### [Document segment]
Alex Olshonsky's avatar

Try something like that - or tweak to add other modalities and thing that might be important to you, and LMK how it goes

Nicola T's avatar

Absolutely with you on this one, on every level.

I held an indifferent/mistrustful attitude to AI, also born of an entrenched puritanism (and being a busy off-grid homeschool mother), until earlier this year.

2 things really changed my viewpoint of AI's potential: I wrote a grant proposal for some farmer friends of ours, which I did 90% on my own steam but relied on Claude for the 10% that would have otherwise left me bogged/brain drained.

The other thing is that we started using Grok about a month ago, which gives very detailed and practical info about stuff the other platforms won't touch - like actual investment advice, medical information, and some spot-on advice about weaning the baby.

That said, I still view the fruits of insights and intuition as a higher pathway through life decisions, but AI certainly helps with the gritty stuff when you need it. Thank you for this post!

Alex Olshonsky's avatar

I have to admit, Nicola, I feel some relief hearing this report from you - because, yes, *you* are actually living the off-grid, sustainable, inspirational vision!

### [Raw data]
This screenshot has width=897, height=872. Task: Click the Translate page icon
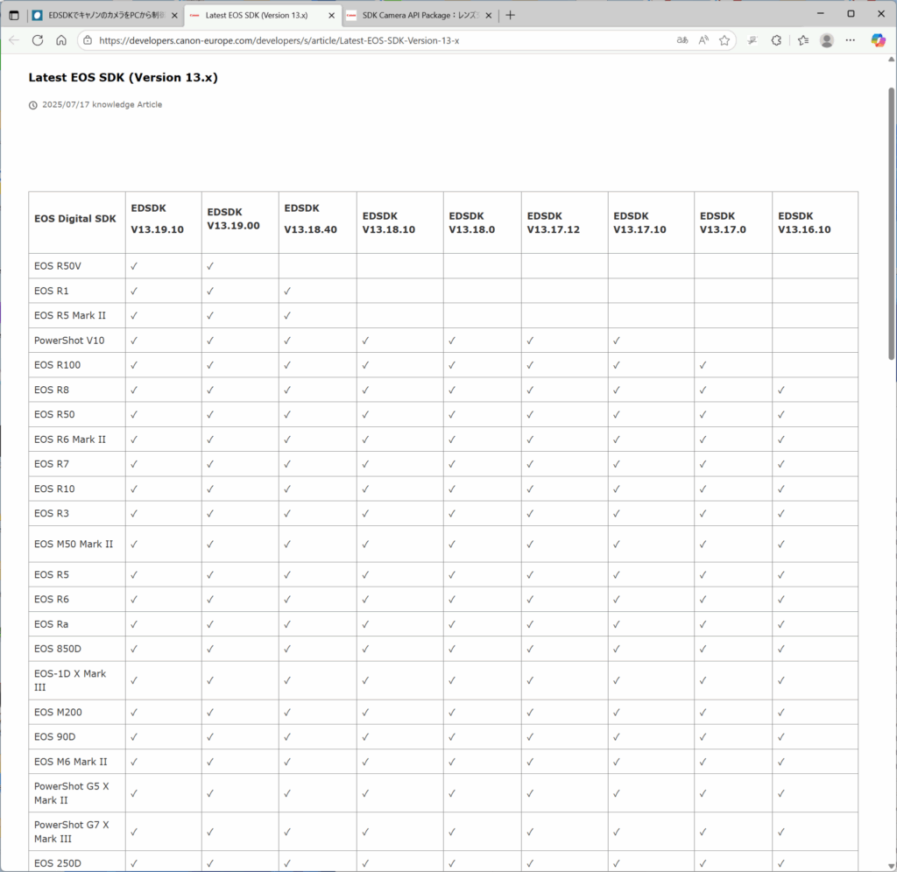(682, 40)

...

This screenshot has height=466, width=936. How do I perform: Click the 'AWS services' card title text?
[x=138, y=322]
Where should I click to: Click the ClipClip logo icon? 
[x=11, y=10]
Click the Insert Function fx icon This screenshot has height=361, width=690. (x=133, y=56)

### [Task details]
Could you write out the part of the comment thread above, starting with "Try something like" and going on through "on every level.", word for word?

### [Response to this exercise]
Try something like that - or tweak to add other modalities and thing that might be important to you, and LMK how it goes

Nicola T's avatar

Absolutely with you on this one, on every level.